OO benches

Leopold Toetsch

unread,

Apr 16, 2004, 12:29:02 PM4/16/04

to P6I

With all current optimizations[1] I now have these timings:

$ ./bench -b=^oo[234f]
Numbers are relative to the first one. (lower is better)
p-j-Oc perl-th perl python ruby
oo2 100% 182% 152% 90% 132%
oo3 100% 276% 256% 333% 383%
oo4 100% 137% 128% 171% 292%
oofib 100% 303% 261% 157% 161%

And
$ time CALL__BUILD=1 parrot -j oo2b.pasm
real 0m2.566s
vs 0m2.630s for oo2.pasm
(w.o any of these optimizations oo2b takes 3.9s)

oo2 is basically object instantiation, oo2b calls the method in the
BUILD property, oo2 calls __init directly.
oo3 is attribute get
oo4 is attribute set (where Parrot creates new PMCs, which isn't really
needed :)
oofib tests mostly function/method call speed

[1]
- set_string_native references the string
- constant strings e.g. "BUILD" get a precomputed hash value from c2str.pl
- use of _S("BUILD") and _S("CONSTRUCT") in objects.c

Athlon 800
Parrot -O3 (gcc 2.92.2)
perl-th is threaded 5.8
perl is 5.8 with long double support
python 2.3.3
ruby 1.8.0

Aaron Sherman

unread,

Apr 16, 2004, 1:26:20 PM4/16/04

to Leopold Toetsch, P6I

On Fri, 2004-04-16 at 12:29, Leopold Toetsch wrote:
> With all current optimizations[1] I now have these timings:
>
> $ ./bench -b=^oo[234f]
> Numbers are relative to the first one. (lower is better)
> p-j-Oc perl-th perl python ruby
> oo2 100% 182% 152% 90% 132%
> oo3 100% 276% 256% 333% 383%

That looks suspicious... especially Python. It smells there's some lazy
evaluation going on here, and that object doesn't get fully instantiated
until oo3. I suspect, in that light, that the numbers aren't quite as
bad for Parrot as they look in oo2, nor as good for Parrot as the look
in oo3 (well, maybe as good as they look, but not as bad... I have to
think about that).

> $ time CALL__BUILD=1 parrot -j oo2b.pasm
> real 0m2.566s
> vs 0m2.630s for oo2.pasm
> (w.o any of these optimizations oo2b takes 3.9s)

I would suggest using iterations that go much longer so that you can
detect over-optimizations and such more easily.

Very nice!

--
Aaron Sherman <a...@ajs.com>
Senior Systems Engineer and Toolsmith
"It's the sound of a satellite saying, 'get me down!'" -Shriekback

Leopold Toetsch

unread,

Apr 16, 2004, 6:18:37 PM4/16/04

to Aaron Sherman, perl6-i...@perl.org

Aaron Sherman <a...@ajs.com> wrote:

> That looks suspicious... especially Python.

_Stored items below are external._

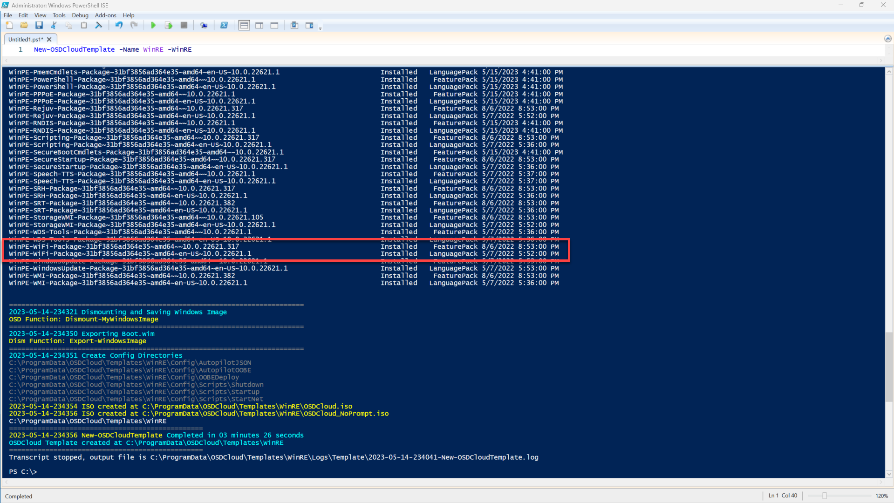Click the Run Selection icon

pyautogui.click(x=169, y=26)
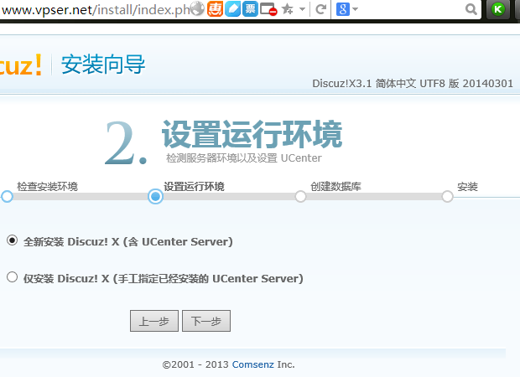This screenshot has width=520, height=377.
Task: Open Google search engine dropdown
Action: [346, 9]
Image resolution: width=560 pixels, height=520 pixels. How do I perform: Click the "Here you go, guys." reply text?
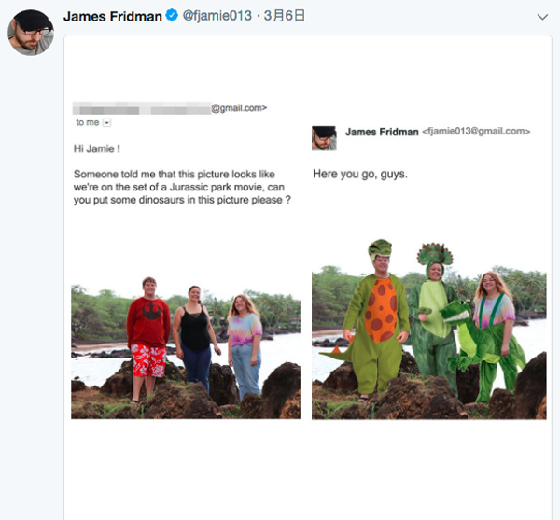pos(360,174)
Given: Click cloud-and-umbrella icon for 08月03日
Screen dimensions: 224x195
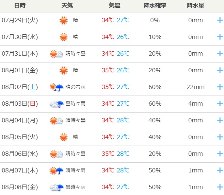Looking at the screenshot, I should (56, 104).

You have the sources in examples/benchmarks. Maybe we are comparing
apples and oranges. But the code looks good to me.

> I would suggest using iterations that go much longer so that you can
> detect over-optimizations and such more easily.

More benchmarks welcome.

> Very nice!

leo

Aaron Sherman

unread,

Apr 16, 2004, 6:29:41 PM4/16/04

to Leopold Toetsch, Perl6 Internals List

On Fri, 2004-04-16 at 18:18, Leopold Toetsch wrote:
> Aaron Sherman <a...@ajs.com> wrote:
>
> > That looks suspicious... especially Python.
>
> You have the sources in examples/benchmarks. Maybe we are comparing
> apples and oranges. But the code looks good to me.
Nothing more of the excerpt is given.